| LEESTEKST |
Spoorrijtuigen die in treindiensten rijden met veel haltes en veel in- en uitstappers, zijn ontworpen met extra deuren om de deurcapaciteit te verhogen en korter te halteren. Zo is het Franse voorstadtreinmaterieel Z 6400 voorzien van extra deuren in het midden van het rijtuig. De extra deuren gaan wel ten koste van zitplaatsen.

Centrale deursluiting bewerken

Bij drukke en vaak stoppende treinen zoals metro's, werd het automatisch sluiten van de deuren voor het vertrek noodzakelijk. Met de eerste elektrische treinstellen van de metro van Londen, bij het begin van de twintigste eeuw, was veel personeel nodig om deuren/hekken te sluiten. Bij een Londense metrotrein met zes rijtuigen waren naast de bestuurder een front guard, drie gatesmen en een rear guard nodig. Vanaf 1920 werd treinmaterieel geïntroduceerd met centraal bediende pneumatisch bediende schuifdeuren.[77] Bij de Parijse metro (Sprague-Thomson rijtuigen, in gebruik van 1908 tot 1983[78]) werden de schuifdeuren door hydraulische druk dicht geduwd, met voldoende kracht zodat de vergrendeling ook werkte (een hendeltje dat naar boven gaat en dan dichtvalt). Bij aankomst op het perron verviel de druk en konden de deuren ontgrendeld en handmatig geopend worden.

| GEGEVENSREGELS |
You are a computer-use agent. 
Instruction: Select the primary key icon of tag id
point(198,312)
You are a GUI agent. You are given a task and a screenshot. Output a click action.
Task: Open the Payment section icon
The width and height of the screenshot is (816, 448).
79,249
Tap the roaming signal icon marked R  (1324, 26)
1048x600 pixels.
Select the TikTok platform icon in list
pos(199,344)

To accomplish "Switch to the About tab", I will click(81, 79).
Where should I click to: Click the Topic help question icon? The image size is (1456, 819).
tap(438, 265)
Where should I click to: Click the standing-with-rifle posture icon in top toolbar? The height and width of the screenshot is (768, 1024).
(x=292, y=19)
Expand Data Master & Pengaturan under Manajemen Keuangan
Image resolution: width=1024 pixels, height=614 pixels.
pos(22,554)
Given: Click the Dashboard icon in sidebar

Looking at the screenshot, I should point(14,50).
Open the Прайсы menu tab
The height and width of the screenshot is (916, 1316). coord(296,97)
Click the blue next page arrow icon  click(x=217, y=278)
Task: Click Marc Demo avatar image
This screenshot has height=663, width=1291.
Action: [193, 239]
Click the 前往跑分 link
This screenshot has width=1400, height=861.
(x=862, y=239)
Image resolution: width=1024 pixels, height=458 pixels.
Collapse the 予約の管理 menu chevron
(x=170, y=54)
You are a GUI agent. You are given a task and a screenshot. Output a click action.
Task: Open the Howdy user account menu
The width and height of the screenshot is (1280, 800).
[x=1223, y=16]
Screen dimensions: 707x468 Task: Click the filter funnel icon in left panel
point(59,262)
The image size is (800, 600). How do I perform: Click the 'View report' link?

| OPDRACHTEN |
[A] Vat de leestekst samen in twee zinnen.
[B] Beantwoord de volgende vragen over de leestekst.
(i) Waar zitten de extra deuren bij het Franse voorstadtreinmaterieel Z 6400?
(ii) Hoeveel gatesmen waren nodig bij een Londense metrotrein met zes rijtuigen?
(iii) Van welk jaar tot welk jaar waren de Sprague-Thomson rijtuigen van de Parijse metro in gebruik?
[C] Neem het deel van de leestekst letterlijk over dat begint bij de woorden "Bij drukke en" en eindigt met "handmatig geopend worden.".

| UITWERKINGEN PER OPDRACHT |
[A] Spoorrijtuigen voor treindiensten met veel haltes en veel in- en uitstappers krijgen extra deuren om korter te halteren, al gaat dat ten koste van zitplaatsen. Bij drukke en vaak stoppende treinen zoals metro's werd het automatisch sluiten van de deuren noodzakelijk, en vanaf 1920 kwam er treinmaterieel met centraal bediende pneumatische schuifdeuren.

[B]
(i) In het midden van het rijtuig.
(ii) Drie.
(iii) Van 1908 tot 1983.

[C]
Bij drukke en vaak stoppende treinen zoals metro's, werd het automatisch sluiten van de deuren voor het vertrek noodzakelijk. Met de eerste elektrische treinstellen van de metro van Londen, bij het begin van de twintigste eeuw, was veel personeel nodig om deuren/hekken te sluiten. Bij een Londense metrotrein met zes rijtuigen waren naast de bestuurder een front guard, drie gatesmen en een rear guard nodig. Vanaf 1920 werd treinmaterieel geïntroduceerd met centraal bediende pneumatisch bediende schuifdeuren.[77] Bij de Parijse metro (Sprague-Thomson rijtuigen, in gebruik van 1908 tot 1983[78]) werden de schuifdeuren door hydraulische druk dicht geduwd, met voldoende kracht zodat de vergrendeling ook werkte (een hendeltje dat naar boven gaat en dan dichtvalt). Bij aankomst op het perron verviel de druk en konden de deuren ontgrendeld en handmatig geopend worden.